Rae had a lot of fun with this piece, from the rather simple design to the very complicated implementation. I found a snippet in Rae’s Master’s Thesis, which I quote below. For Sweeping Changes, she wanted a snake, shedding it’s skin, the skin becoming the skirt of the broom.
From her MasterSweepings manuscript: “The first step of this breathing out is the process of thinking. Thinking isn’t limited to intellectualizing — for me it implies a whole brain involvement to convey something that is felt, seen, and thought about. This is followed by finding, which is a free ranging and instinctual process — and an allowing and a trusting that what I need will be found. An example of this can be seen in the broom Visceral Wisdom / Serpentine Sheddings, for which I needed a snake handle that was shedding its skin. My process was not to think, “now I need a 6 foot stick” — it was more like: “now I need the snake” — and then I waited/sought the snake, and accepted it when the right piece of wood came. Then I begin the act of making — not just constructing an object, but responding to the construction and materials while “thinking” is engaged.”
The stick was a found piece of ironwood, with bark beetle grooves in it. The skirt, to emulate snakeskin (she had no desire to either buy or collect enough actual snake skins to do it) was hand-painted pig intestine. Yes. Pig gut. (“visceral” wisdom…)
You can get pig intestine from a butcher shop, usually used for stuffing your own sausage into. It comes in about 60′ lengths or longer, in a brine to preserve it.
We lived at Eagle Heights when she was making this piece. We went outside with the gut, and stuck a bicycle pump into one end, and pumped. It inflated like an insane balloon-animal, getting longer and longer but not thicker. She then tied off the ends, and we strung it up like a clothesline to dry. It shrank and flattened when it dried. Did not hold the air very long, but long enough to make it ribbon instead of string.

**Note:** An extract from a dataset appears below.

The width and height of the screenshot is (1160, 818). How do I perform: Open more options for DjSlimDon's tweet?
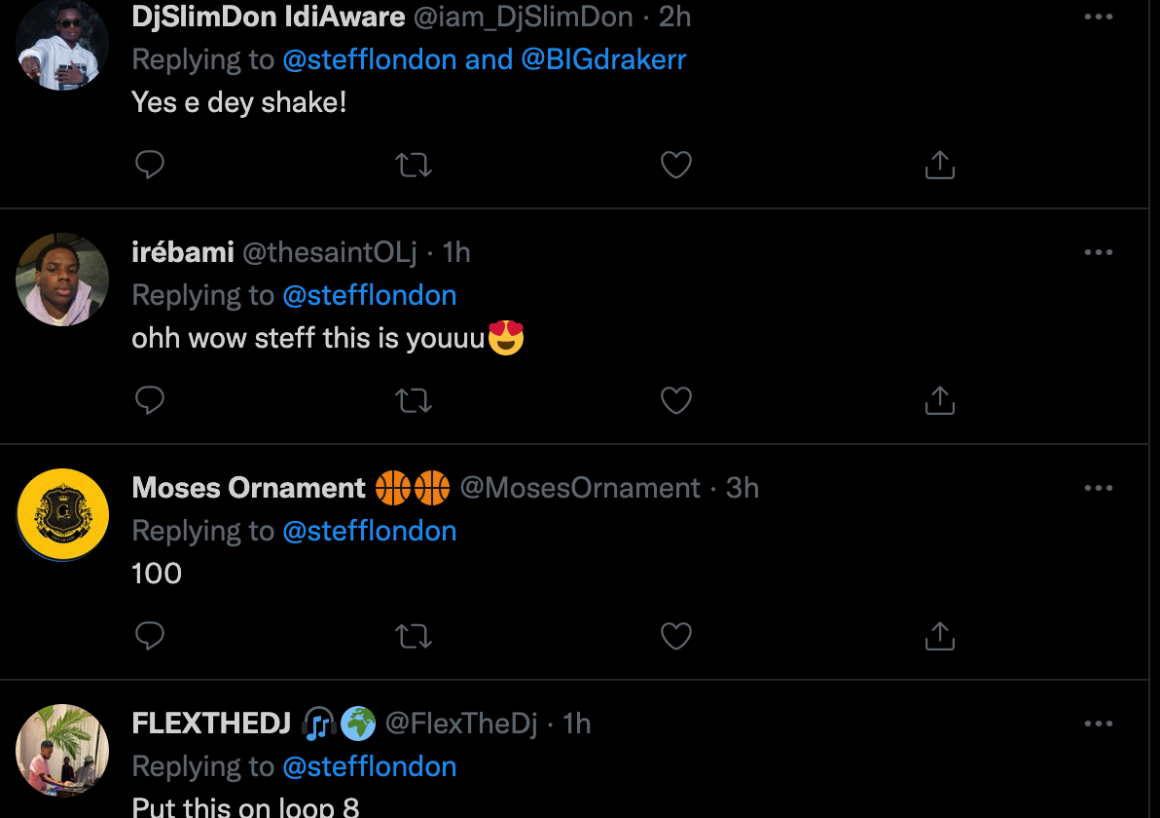1098,17
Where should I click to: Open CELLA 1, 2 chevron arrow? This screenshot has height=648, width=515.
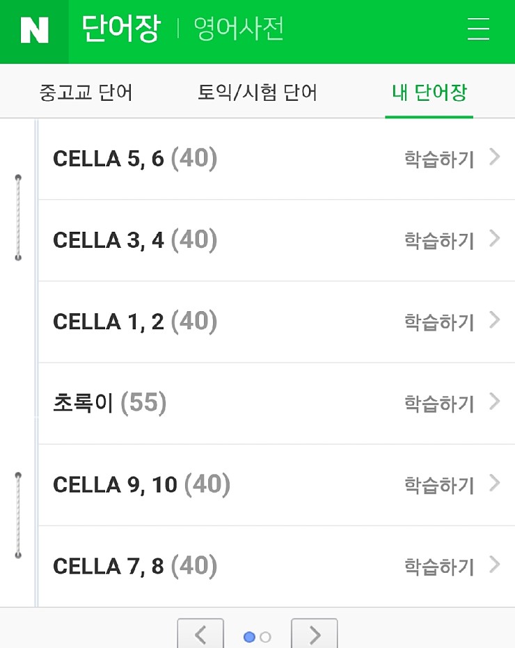pyautogui.click(x=495, y=320)
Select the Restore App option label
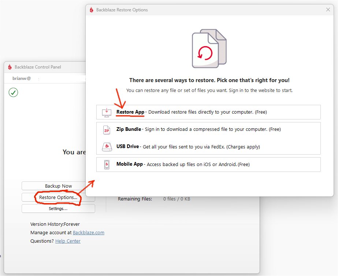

Rae cut this 3/4″ – 1.25″ ribbons into even lengths of 4 feet. She painted them with one of her favorite paints, a “Pearlescent” set of pastels that fairly glowed. The effect was a magical multi-colored semi-transparent ribbon that did look a lot like a colorful snakeskin. The ribbons were folded in half, leaving the fold at the top, and a colored string used to attach them to the stick. Originally crisp and fluffed out, moisture form the air and time have left them more limp now, but still just as colorful and inspiring. The same colored paint was used to trace the grooves left by the bark beetles in a crazy, random meander around the stick.